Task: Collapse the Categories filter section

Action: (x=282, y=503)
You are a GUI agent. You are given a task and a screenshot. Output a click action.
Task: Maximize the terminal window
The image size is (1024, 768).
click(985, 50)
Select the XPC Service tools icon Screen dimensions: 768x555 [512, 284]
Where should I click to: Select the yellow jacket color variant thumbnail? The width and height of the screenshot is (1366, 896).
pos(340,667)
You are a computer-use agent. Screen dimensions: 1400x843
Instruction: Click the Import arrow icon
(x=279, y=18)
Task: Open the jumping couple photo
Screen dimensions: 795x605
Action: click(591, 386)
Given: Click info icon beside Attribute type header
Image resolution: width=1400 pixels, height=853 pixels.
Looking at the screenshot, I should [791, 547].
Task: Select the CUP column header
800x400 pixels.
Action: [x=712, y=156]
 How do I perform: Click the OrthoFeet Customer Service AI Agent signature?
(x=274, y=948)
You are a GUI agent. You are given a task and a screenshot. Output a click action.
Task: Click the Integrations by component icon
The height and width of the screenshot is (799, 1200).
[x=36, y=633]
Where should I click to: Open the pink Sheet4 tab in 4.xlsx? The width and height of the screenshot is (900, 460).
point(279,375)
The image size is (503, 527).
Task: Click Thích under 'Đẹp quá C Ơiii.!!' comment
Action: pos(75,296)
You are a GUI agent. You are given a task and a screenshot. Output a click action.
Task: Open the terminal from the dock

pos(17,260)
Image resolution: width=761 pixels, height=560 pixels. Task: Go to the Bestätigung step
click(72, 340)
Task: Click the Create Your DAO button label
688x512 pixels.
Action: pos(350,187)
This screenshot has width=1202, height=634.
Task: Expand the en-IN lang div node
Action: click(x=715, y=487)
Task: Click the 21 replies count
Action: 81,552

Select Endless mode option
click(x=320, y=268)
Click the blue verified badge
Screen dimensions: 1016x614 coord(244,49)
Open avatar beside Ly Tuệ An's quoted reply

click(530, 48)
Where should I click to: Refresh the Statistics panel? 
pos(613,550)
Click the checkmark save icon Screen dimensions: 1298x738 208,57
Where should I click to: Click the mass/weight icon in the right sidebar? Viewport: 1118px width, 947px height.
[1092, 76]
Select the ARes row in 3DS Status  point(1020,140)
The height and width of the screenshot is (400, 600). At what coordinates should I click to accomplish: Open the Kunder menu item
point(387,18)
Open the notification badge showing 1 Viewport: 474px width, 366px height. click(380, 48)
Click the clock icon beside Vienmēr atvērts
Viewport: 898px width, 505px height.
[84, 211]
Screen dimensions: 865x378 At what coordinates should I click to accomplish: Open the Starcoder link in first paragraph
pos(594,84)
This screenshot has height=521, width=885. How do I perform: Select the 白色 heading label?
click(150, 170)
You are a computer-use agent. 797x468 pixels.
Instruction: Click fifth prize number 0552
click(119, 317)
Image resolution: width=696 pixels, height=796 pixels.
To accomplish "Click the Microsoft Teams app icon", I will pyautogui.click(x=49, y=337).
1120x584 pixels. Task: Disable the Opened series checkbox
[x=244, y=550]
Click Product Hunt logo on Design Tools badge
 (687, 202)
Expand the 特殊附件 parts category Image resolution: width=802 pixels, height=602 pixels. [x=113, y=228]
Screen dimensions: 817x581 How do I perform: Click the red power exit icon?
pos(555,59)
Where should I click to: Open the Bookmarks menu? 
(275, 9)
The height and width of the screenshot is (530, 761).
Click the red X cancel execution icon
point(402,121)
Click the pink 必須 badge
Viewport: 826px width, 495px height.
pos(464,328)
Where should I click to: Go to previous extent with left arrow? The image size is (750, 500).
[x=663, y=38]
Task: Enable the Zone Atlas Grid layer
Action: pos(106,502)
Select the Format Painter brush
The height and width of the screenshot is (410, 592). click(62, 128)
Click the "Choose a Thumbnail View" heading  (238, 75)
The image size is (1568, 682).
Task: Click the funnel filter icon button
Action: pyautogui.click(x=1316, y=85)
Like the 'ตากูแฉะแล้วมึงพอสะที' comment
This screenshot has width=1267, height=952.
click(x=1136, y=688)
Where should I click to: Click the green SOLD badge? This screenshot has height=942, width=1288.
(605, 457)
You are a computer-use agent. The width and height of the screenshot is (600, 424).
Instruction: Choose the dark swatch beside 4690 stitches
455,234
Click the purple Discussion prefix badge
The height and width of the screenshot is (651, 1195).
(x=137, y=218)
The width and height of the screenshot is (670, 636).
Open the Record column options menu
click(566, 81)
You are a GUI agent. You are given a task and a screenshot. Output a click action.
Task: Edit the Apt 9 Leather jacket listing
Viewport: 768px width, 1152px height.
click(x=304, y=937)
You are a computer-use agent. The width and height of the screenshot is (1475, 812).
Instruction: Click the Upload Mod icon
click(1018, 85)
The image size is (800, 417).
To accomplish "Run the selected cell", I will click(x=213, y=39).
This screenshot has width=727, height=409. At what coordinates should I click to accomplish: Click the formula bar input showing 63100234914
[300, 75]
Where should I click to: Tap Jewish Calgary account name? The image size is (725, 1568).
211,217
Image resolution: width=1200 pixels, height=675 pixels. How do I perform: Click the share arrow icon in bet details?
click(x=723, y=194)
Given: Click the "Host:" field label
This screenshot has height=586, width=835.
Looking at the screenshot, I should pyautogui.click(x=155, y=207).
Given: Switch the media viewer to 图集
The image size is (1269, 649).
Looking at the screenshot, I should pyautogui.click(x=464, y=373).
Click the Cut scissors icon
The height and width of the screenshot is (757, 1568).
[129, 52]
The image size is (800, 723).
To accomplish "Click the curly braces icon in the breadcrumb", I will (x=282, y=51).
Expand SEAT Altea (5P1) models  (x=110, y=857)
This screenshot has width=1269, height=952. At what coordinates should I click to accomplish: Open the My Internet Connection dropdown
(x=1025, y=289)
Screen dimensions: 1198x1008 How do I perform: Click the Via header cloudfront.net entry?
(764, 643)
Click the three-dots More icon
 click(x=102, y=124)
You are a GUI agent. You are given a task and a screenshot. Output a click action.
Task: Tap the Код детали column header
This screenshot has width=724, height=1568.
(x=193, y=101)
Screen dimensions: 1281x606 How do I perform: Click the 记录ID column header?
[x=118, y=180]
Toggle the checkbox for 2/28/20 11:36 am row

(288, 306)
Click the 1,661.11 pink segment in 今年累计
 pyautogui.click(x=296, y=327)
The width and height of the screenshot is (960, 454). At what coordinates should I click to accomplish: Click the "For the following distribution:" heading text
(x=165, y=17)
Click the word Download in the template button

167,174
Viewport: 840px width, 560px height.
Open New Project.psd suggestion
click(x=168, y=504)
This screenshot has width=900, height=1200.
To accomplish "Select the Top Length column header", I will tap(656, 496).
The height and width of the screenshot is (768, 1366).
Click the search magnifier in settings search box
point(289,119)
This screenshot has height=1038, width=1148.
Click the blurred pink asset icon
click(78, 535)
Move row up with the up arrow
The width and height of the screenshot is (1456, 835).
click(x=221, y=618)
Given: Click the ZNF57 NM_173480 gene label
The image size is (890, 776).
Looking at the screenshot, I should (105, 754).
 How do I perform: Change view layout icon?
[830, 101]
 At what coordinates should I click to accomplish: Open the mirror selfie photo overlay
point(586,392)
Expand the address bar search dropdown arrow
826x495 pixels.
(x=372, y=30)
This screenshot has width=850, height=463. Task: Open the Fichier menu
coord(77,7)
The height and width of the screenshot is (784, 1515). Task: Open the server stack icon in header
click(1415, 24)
=======
As the answer, set down only the lines from the data above between the one holding "This screenshot has width=724, height=1568." and the one holding "Viewport: 840px width, 560px height.", inclusive, exactly as they read.

This screenshot has width=724, height=1568.
(x=193, y=101)
Screen dimensions: 1281x606 How do I perform: Click the 记录ID column header?
[x=118, y=180]
Toggle the checkbox for 2/28/20 11:36 am row

(288, 306)
Click the 1,661.11 pink segment in 今年累计
 pyautogui.click(x=296, y=327)
The width and height of the screenshot is (960, 454). At what coordinates should I click to accomplish: Click the "For the following distribution:" heading text
(x=165, y=17)
Click the word Download in the template button

167,174
Viewport: 840px width, 560px height.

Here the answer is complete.